If these features do not meet your needs and something like a CGI program will, then you may wish to consider using a WN filter. These have most of the functionality of CGI programs, but are somewhat more secure and have one advantage: the output of filters can be parsed while CGI output cannot.

16.2 How Does the Server Recognize a CGI Program?

It would be nice if one could simply indicate in the appropriate index file that a particular file is a CGI program which should be executed rather than served. Unfortunately, the CGI protocol makes it impossible to implement this in an efficient way.

There are two mechanisms in fairly common use with other servers for indicating that a file is a CGI program and WN supports them both. The first is to give the file name a special extension (by default it is ".cgi") which indicates that it is a CGI program. Thus any file you serve with the name "something.cgi" will be treated as a CGI program. The special extension ".cgi" can be changed by redefining the macro "#define CGI_EXT" by editing the file config.h and recompiling servers.

The second mechanism is to have specially named directories with the property that any file in that directory will be assumed to be a CGI program. The default for this special name is "cgi-bin". Thus, if you have a directory /cgi-bin in your hierarchy the server will assume that any file served from that directory is a CGI program. Of course, as always, only files listed in that directory's index file will be servable. No files in subdirectories of /cgi-bin can be served. This is because the server will alway interpret a request for "/cgi-bin/foo/bar" as meaning run the program "/cgi-bin/foo" with the PATH_INFO CGI environment variable set to "bar". Thus if "foo" is actually a directory and "bar" a file in it, the request will fail.

There is no need for /cgi-bin to be at the top of your hierarchy. It could be anywhere in the hierarchy. And, in fact, you can have as many directories named "cgi-bin" as you like. They will all be treated the same.
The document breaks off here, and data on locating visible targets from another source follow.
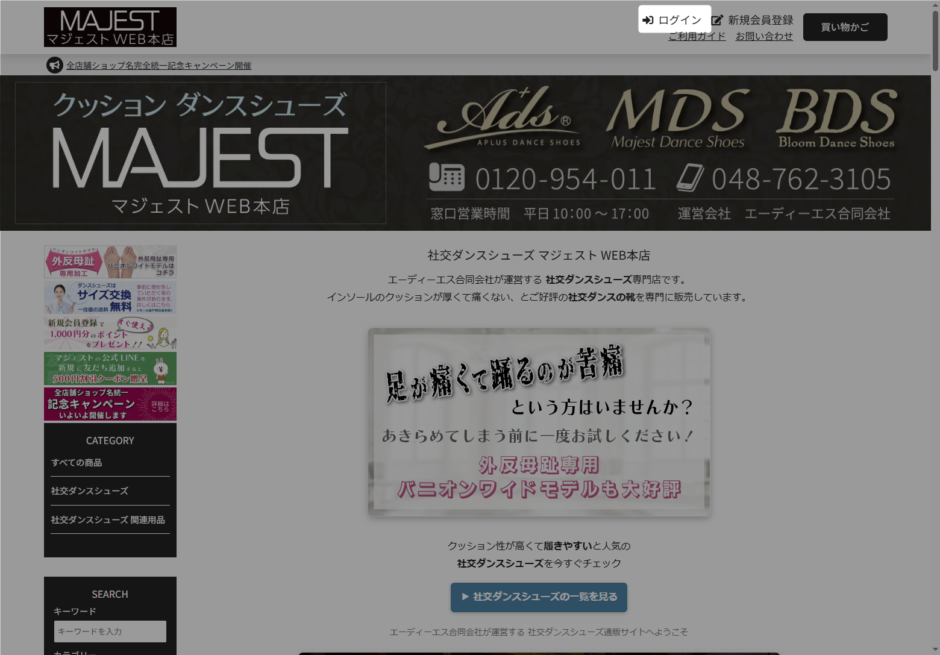Click the pencil icon beside 新規会員登録
The image size is (940, 655).
pos(717,20)
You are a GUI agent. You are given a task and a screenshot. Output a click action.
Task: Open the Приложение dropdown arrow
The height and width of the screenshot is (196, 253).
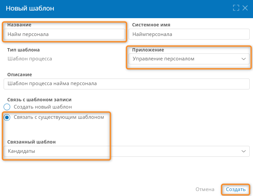243,59
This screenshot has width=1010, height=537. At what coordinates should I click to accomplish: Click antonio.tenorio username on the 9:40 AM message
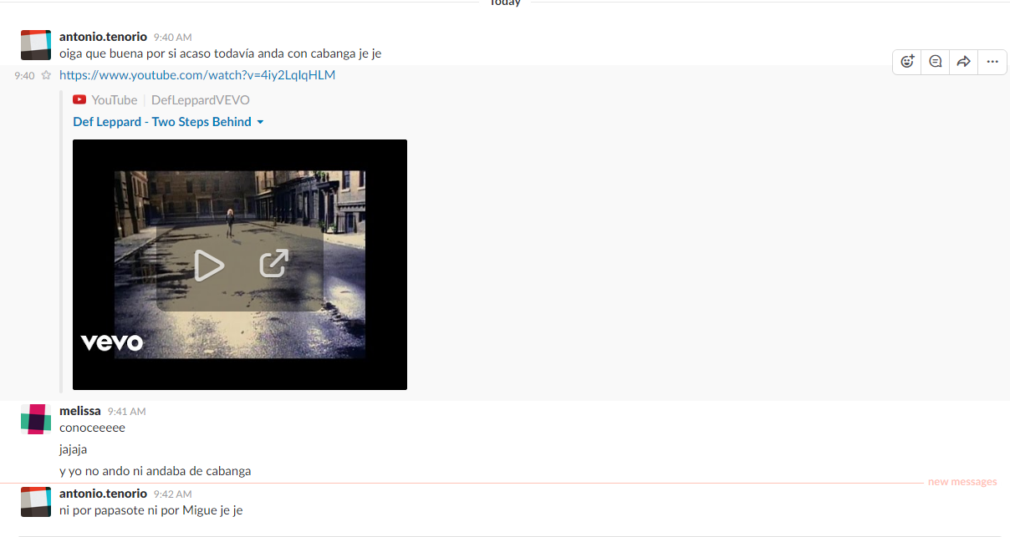click(x=103, y=37)
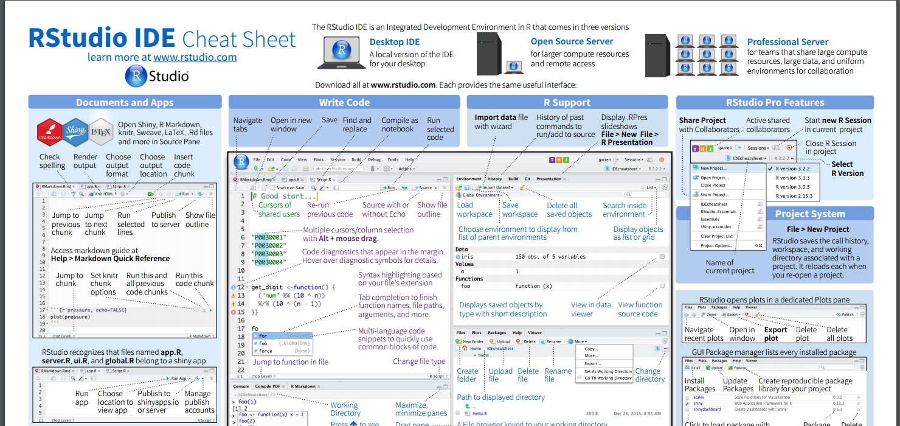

The special name "cgi-bin" can be changed by redefining the macro "#define CGI_BIN" by editing the file config.h and recompiling servers.

16.3 How Does a CGI Program Work?

It is beyond the scope of this document to provide an extensive tutorial in writing CGI programs. There is an online tutorial at WDVL.internet.com and another available from NCSA. A collection of links to CGI information is available at www.stars.com.

We will provide only a simple example of a CGI program written in perl. More examples can be found in the /docs/examples directory of the WN distribution.

#!/usr/local/bin/perl # Simple example of CGI program. print "Content-type: text/html\r\n"; # The first line must specify content type. Other # optional headers might go here. print "\r\n"; # A blank line ends the headers. All header lines should # end with CRLF ("\r\n"), but other lines don't need to. # From now on everything goes to the client print "<body>\n"; print "<h2>A few CGI environment variables:</h2>\n\n"; print "REMOTE_HOST = $ENV{REMOTE_HOST}<br>\n"; print "HTTP_REFERER = $ENV{HTTP_REFERER}<br>\n"; print "HTTP_USER_AGENT = $ENV{HTTP_USER_AGENT}<br>\n"; print "QUERY_STRING = $ENV{QUERY_STRING}<br>\n"; print "<p>\n"; print "</body>\n";

Notice that the first thing the program does is provide the HTTP/1.1 "Content-type:" header line. It may be followed by other optional headers you want the server to send. The end of these headers is indicated by a blank line. Of course the server will add additional headers.

By default the WN server assumes that the output of any CGI program is "dynamic" or different each time the program is run and is also "non-cachable". Hence the server behaves as if the "Attributes=dynamic,non-cachable" directive had been used. The "Attributes=dynamic" causes the server not to send a last modified date or a content length since they might be constantly changing. The "Attributes=non-cachable" attempts to dissuade clients and proxies from caching the output by sending an appropriate HTTP header.

If, in fact, the output of your program is always the same, you can use the "Attributes=nondynamic" directive. Also if you wish it to be cached you must use the "Attributes=cachable" directive. In particular, if you want the browser "back" button to return users to a a CGI generated page after they have followed a link you may need "Attributes=cachable" (especially with an HTML "<form action="post">") since otherwise the browser may not even cache the page in memory.

The program above is a good example of one which should not be cached as it prints out the client's hostname, user agent and the URL of the document which contains the link to this CGI program. The CGI program gets this information about the client from environmental variables set by the server. A complete list of the standard CGI environment variables and a description of what they contain plus a description of some additional non-standard ones supplied by the WN server can be found in the appendix "CGI and Other Environment Variables on the WN server" in this guide.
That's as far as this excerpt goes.